Voor het Nederlandstalige gebied is in het bijzonder samenwerking met de Vlaamse Luisterpuntbibliotheek van groot belang. Het SIOB adviseert en ondersteunt de Nederlandse ketenpartners om samen te werken met de Luisterpuntbibliotheek en zo te komen tot een gezamenlijke collectie van aangepast lezen werken in Vlaanderen en Nederland. Het is mogelijk dat het MoU uit de ETIN context de juridische onderbouwing zal geven om deze uniformering van collecties te realiseren. Deze gezamenlijke collectie betekent een flinke stap vooruit in de omvang van de Vlaamse zowel als de Nederlandse collectie. Ook in het jaarlijkse overleg met de NUV waarin de Regeling Toegankelijke Lectuur voor personen met een Leeshandicap centraal staat, heeft het SIOB deze Vlaams-Nederlandse samenwerking ter sprake gebracht.
SIOB heeft aan OCW het verzoek gedaan om Dedicon de status van Authorized Entity (dit is de nieuwe naam voor «trusted intermediairy) te geven, zodat zij een erkende partij in het internationaal verkeer van aangepaste werken is en voldoende status heeft om als invoerende/uitvoerende instantie op te treden. TIGAR, ETIN en in het bijzonder ook de Luisterpuntbibliotheek zijn praktische voorbeelden waar het SIOB aan bijdraagt ter bevordering van internationale uitwisseling.

■ **Opdracht 1**
Schrijf de rijen over. Begin bij de regel die "This screenshot has height=748, width=1568." bevat en stop na de regel die "I will 45,284." bevat.

Rijen met tekst en aanwijzingen van elementen:
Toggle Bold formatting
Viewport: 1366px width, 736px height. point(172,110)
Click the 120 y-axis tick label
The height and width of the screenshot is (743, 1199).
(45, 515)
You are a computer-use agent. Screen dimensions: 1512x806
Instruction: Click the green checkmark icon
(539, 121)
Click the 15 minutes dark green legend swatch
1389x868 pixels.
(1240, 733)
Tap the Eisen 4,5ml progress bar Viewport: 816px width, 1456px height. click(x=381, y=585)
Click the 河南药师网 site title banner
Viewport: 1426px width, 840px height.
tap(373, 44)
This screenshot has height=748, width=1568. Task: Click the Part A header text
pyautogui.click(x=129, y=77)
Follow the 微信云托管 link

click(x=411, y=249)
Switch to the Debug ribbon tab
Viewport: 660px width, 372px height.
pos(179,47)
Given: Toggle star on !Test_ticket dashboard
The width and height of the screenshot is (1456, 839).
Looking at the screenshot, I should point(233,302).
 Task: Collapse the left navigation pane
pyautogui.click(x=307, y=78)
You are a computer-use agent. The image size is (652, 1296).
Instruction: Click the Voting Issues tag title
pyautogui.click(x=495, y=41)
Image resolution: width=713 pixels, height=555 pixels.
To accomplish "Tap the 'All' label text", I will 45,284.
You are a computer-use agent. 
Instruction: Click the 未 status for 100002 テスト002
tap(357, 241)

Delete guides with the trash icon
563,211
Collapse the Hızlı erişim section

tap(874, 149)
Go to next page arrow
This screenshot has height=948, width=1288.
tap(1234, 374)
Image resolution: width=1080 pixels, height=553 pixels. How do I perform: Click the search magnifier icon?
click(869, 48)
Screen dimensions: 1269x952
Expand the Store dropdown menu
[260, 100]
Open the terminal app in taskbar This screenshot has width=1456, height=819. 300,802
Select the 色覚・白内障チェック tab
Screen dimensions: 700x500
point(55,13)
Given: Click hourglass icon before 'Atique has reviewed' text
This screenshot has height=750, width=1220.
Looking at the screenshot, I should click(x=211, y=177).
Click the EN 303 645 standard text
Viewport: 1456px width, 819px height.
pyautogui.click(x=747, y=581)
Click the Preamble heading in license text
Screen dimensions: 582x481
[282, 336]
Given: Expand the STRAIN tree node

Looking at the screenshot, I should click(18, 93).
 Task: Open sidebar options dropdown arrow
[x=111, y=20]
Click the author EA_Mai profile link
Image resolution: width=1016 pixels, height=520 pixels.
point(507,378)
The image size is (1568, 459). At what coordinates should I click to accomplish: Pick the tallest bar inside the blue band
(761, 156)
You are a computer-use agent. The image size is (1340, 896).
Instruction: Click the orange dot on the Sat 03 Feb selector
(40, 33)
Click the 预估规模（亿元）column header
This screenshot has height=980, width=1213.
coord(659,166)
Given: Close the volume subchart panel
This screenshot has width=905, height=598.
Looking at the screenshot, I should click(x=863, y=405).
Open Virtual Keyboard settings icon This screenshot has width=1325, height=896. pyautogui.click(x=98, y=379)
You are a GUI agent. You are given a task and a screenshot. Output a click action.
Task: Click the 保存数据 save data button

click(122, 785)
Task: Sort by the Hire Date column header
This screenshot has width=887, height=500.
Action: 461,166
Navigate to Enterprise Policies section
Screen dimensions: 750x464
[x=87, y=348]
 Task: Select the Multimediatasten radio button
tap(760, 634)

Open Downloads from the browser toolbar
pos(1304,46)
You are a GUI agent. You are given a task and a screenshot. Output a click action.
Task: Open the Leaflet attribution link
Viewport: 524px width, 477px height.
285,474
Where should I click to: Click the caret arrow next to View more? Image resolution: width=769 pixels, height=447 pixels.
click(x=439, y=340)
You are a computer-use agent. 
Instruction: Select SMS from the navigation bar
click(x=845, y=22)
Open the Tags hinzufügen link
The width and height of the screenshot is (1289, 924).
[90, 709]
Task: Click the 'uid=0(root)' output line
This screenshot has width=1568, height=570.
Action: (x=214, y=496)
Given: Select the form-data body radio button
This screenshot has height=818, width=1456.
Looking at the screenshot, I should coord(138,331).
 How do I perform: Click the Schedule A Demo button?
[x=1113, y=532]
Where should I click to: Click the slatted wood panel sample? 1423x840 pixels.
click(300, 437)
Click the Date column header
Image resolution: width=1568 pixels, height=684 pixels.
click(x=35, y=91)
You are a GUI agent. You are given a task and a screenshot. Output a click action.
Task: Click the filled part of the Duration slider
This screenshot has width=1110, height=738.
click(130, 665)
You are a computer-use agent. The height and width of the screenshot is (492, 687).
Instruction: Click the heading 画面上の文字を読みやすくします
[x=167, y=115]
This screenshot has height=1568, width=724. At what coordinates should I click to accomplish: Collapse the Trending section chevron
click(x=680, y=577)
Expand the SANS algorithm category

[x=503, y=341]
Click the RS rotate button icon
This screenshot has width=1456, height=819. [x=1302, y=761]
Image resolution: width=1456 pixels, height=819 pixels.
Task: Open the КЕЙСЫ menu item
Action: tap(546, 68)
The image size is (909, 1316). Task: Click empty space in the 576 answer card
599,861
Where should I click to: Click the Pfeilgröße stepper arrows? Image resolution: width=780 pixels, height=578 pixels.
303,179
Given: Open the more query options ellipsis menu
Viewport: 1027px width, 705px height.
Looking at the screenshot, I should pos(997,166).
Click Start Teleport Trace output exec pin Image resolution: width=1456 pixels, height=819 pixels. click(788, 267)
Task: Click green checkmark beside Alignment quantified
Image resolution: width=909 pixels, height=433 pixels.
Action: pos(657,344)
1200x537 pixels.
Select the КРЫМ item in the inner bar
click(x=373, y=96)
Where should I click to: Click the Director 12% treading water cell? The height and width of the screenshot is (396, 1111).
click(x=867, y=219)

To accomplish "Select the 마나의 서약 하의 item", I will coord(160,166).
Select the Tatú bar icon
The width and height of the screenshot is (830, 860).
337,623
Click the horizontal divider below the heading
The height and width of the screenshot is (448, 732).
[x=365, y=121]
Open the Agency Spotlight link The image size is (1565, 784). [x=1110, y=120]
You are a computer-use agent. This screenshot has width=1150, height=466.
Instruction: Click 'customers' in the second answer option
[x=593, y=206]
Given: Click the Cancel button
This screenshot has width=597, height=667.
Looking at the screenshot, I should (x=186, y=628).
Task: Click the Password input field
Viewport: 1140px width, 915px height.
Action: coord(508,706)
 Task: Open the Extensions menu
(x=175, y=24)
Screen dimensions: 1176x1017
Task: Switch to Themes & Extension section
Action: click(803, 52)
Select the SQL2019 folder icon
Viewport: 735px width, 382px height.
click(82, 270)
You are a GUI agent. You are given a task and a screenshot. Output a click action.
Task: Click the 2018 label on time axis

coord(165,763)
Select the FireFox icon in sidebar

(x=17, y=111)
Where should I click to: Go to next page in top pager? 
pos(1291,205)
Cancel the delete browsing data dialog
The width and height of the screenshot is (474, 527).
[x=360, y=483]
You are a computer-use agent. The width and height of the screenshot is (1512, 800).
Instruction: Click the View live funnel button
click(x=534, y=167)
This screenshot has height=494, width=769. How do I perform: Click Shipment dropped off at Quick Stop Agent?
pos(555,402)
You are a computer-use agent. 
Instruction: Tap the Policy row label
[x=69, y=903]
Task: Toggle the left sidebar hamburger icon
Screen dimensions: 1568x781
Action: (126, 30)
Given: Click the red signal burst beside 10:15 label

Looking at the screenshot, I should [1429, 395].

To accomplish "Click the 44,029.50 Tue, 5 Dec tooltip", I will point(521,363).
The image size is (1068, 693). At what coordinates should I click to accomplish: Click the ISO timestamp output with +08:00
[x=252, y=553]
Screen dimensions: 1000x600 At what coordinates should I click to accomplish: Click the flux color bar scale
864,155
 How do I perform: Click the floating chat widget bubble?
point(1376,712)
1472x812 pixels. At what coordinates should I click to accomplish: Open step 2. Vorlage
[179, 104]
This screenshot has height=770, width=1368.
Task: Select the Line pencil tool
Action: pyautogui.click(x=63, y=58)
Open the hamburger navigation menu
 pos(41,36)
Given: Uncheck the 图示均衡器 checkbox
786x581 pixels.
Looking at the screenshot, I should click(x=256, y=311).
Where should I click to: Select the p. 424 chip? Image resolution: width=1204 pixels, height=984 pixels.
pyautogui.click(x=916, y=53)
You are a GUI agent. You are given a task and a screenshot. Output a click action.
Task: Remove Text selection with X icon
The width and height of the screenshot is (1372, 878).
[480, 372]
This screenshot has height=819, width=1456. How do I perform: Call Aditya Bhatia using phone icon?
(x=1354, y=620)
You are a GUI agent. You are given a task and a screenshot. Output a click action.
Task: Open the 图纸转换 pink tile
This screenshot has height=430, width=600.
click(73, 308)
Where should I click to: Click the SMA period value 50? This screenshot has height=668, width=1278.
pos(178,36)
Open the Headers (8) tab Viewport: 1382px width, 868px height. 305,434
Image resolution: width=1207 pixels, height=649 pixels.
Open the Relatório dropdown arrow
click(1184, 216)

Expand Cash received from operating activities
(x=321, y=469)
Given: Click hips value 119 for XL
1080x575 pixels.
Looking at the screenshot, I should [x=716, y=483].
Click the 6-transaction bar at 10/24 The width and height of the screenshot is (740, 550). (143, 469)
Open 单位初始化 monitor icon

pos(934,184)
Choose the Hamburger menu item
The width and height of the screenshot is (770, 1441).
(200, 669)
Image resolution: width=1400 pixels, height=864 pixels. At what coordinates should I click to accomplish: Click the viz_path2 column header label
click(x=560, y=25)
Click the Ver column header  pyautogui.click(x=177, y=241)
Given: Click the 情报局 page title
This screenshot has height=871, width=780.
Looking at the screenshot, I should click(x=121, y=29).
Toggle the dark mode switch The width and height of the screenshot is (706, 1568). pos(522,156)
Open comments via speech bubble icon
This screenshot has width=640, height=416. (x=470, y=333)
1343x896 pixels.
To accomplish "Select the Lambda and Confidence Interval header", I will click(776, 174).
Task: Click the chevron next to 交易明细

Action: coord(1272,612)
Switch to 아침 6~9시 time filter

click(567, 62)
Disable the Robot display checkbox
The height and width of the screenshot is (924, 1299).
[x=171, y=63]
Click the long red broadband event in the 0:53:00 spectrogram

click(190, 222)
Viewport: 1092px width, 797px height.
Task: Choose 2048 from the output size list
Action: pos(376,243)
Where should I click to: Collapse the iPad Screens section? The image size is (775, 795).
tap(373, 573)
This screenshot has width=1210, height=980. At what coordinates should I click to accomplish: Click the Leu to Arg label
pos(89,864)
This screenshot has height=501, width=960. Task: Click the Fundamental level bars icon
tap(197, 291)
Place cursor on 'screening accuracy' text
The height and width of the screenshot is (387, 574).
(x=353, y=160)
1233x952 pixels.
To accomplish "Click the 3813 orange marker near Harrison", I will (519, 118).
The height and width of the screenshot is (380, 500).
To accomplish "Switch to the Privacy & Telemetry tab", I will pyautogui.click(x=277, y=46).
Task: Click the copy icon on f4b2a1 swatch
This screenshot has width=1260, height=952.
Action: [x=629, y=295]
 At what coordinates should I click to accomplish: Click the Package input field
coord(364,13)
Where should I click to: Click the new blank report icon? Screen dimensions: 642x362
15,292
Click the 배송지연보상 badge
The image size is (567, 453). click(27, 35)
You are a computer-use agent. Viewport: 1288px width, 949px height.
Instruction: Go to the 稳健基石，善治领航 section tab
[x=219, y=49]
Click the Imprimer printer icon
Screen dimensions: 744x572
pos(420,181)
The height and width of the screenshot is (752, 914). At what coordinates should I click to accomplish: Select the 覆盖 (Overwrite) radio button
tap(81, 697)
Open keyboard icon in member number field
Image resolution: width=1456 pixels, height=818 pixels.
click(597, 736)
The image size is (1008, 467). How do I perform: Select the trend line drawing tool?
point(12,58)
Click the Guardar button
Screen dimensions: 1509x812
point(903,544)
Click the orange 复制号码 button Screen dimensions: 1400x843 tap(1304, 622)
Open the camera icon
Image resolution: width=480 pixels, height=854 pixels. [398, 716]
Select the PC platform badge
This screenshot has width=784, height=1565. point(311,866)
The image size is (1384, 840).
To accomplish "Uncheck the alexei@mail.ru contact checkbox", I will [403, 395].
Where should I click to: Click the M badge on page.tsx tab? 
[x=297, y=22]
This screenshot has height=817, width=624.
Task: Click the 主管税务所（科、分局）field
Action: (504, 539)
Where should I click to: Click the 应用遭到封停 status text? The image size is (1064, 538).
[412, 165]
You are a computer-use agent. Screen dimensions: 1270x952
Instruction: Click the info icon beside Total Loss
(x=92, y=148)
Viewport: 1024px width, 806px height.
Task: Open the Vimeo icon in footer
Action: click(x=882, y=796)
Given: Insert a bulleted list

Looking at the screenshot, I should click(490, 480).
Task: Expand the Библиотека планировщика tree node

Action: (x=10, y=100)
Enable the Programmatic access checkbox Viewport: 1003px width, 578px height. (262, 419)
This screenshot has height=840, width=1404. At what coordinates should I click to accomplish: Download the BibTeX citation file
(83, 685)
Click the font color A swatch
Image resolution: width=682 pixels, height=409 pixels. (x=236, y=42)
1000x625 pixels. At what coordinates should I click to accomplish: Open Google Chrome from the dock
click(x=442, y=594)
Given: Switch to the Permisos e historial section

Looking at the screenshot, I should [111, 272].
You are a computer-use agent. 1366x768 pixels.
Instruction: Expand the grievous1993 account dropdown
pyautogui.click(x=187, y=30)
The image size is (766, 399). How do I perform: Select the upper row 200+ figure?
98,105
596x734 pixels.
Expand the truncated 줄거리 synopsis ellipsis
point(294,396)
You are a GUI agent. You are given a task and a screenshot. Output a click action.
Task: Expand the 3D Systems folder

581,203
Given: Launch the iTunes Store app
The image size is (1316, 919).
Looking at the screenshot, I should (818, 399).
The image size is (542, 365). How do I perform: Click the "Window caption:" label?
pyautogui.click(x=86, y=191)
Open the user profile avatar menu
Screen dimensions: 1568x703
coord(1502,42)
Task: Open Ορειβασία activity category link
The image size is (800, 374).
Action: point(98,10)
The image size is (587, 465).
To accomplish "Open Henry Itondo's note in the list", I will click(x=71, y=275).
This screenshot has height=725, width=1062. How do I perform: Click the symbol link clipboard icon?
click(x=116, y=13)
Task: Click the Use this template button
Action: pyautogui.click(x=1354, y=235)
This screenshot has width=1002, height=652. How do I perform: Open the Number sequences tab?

■ **Opdracht 2**
Geef woord voor woord het stuk uit de tekst over het SIOB weer dat begint bij de woorden "SIOB heeft aan" en eindigt na "van internationale uitwisseling.".

■ **Volledig antwoord 1**
This screenshot has height=748, width=1568. Task: Click the Part A header text
pyautogui.click(x=129, y=77)
Follow the 微信云托管 link

click(x=411, y=249)
Switch to the Debug ribbon tab
Viewport: 660px width, 372px height.
pos(179,47)
Given: Toggle star on !Test_ticket dashboard
The width and height of the screenshot is (1456, 839).
Looking at the screenshot, I should point(233,302).
 Task: Collapse the left navigation pane
pyautogui.click(x=307, y=78)
You are a computer-use agent. The image size is (652, 1296).
Instruction: Click the Voting Issues tag title
pyautogui.click(x=495, y=41)
Image resolution: width=713 pixels, height=555 pixels.
To accomplish "Tap the 'All' label text", I will 45,284.

■ **Volledig antwoord 2**
SIOB heeft aan OCW het verzoek gedaan om Dedicon de status van Authorized Entity (dit is de nieuwe naam voor «trusted intermediairy) te geven, zodat zij een erkende partij in het internationaal verkeer van aangepaste werken is en voldoende status heeft om als invoerende/uitvoerende instantie op te treden. TIGAR, ETIN en in het bijzonder ook de Luisterpuntbibliotheek zijn praktische voorbeelden waar het SIOB aan bijdraagt ter bevordering van internationale uitwisseling.